◆ **Problem requirements**
Using the records below, copy every line that holds the string "computer".

◆ **Data to process**
- Opening Delimiter -
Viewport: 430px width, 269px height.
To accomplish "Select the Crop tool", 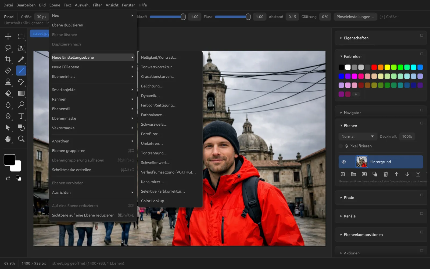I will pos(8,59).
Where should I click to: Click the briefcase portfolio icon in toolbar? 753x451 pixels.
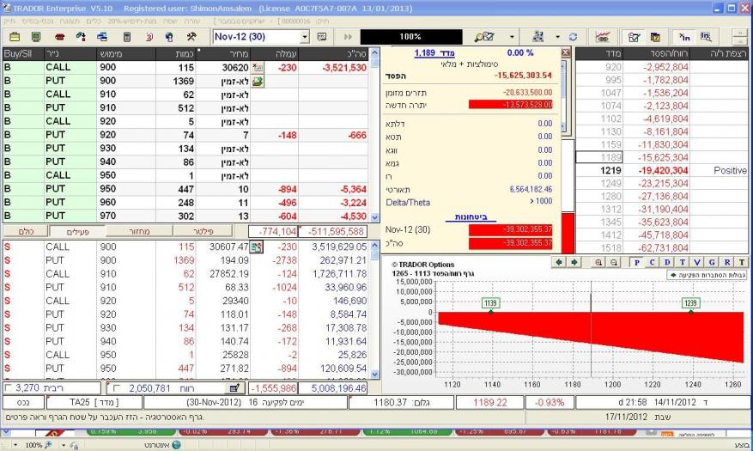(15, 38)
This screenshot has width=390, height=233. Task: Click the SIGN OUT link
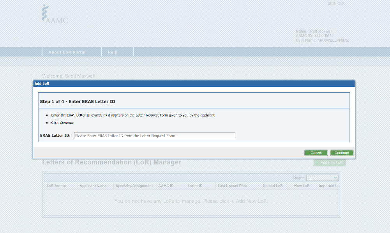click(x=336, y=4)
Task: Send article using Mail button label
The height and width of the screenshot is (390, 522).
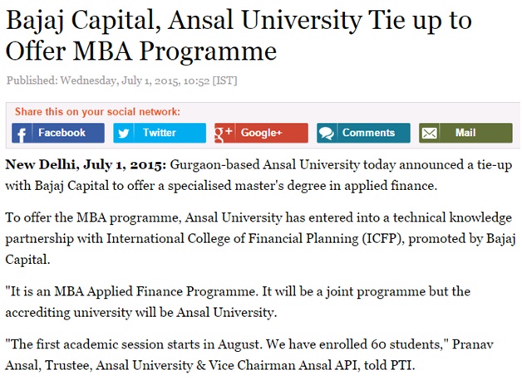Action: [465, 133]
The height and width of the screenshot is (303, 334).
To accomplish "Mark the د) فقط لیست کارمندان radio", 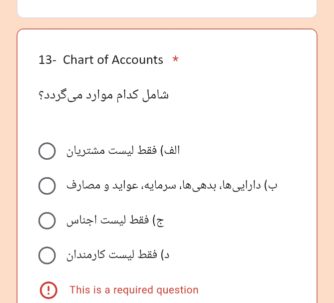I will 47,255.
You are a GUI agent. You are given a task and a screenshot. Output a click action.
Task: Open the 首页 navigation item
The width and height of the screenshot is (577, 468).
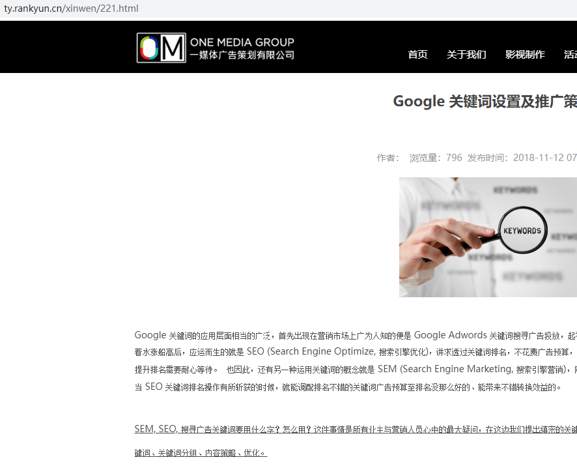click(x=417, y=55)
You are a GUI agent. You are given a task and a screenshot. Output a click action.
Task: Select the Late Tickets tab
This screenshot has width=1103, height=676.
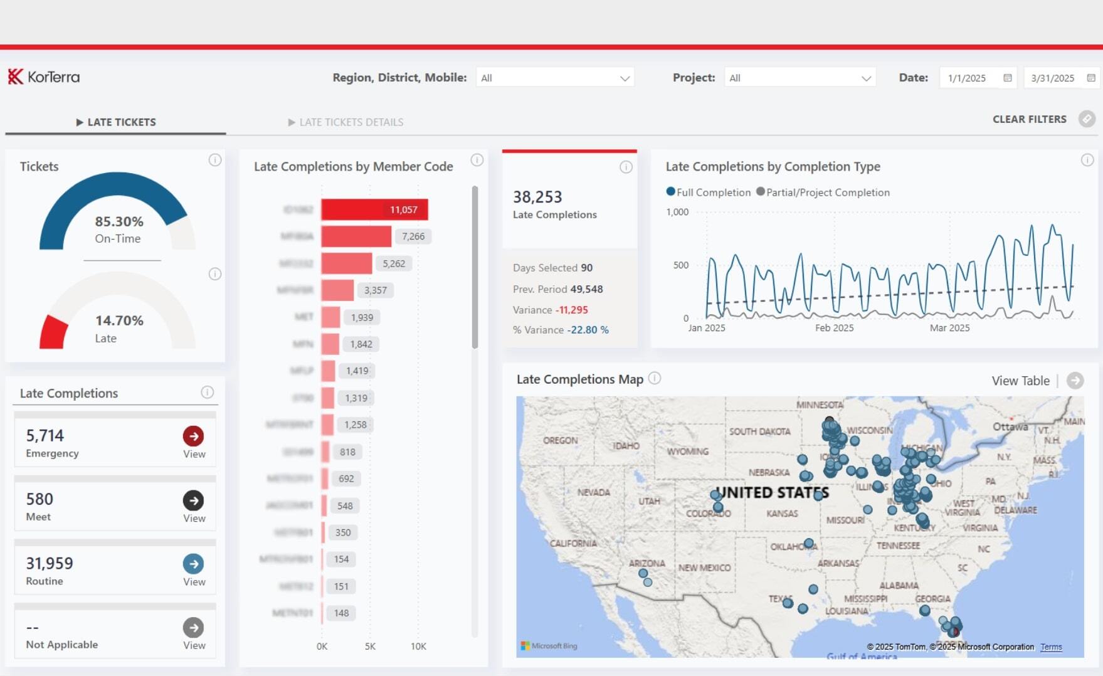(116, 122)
- Closing Delimiter -
- Opening Delimiter -
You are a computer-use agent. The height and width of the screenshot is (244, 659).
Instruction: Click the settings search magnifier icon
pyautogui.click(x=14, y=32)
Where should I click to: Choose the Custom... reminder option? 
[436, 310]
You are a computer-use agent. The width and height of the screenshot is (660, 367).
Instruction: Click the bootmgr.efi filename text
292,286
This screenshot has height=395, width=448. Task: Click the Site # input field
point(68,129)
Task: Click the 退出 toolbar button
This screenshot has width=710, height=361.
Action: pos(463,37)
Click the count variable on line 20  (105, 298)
- Closing Delimiter -
◆ **The answer**
You are a computer-use agent. The height and width of the screenshot is (244, 659).
You are a computer-use agent. The width and height of the screenshot is (660, 367).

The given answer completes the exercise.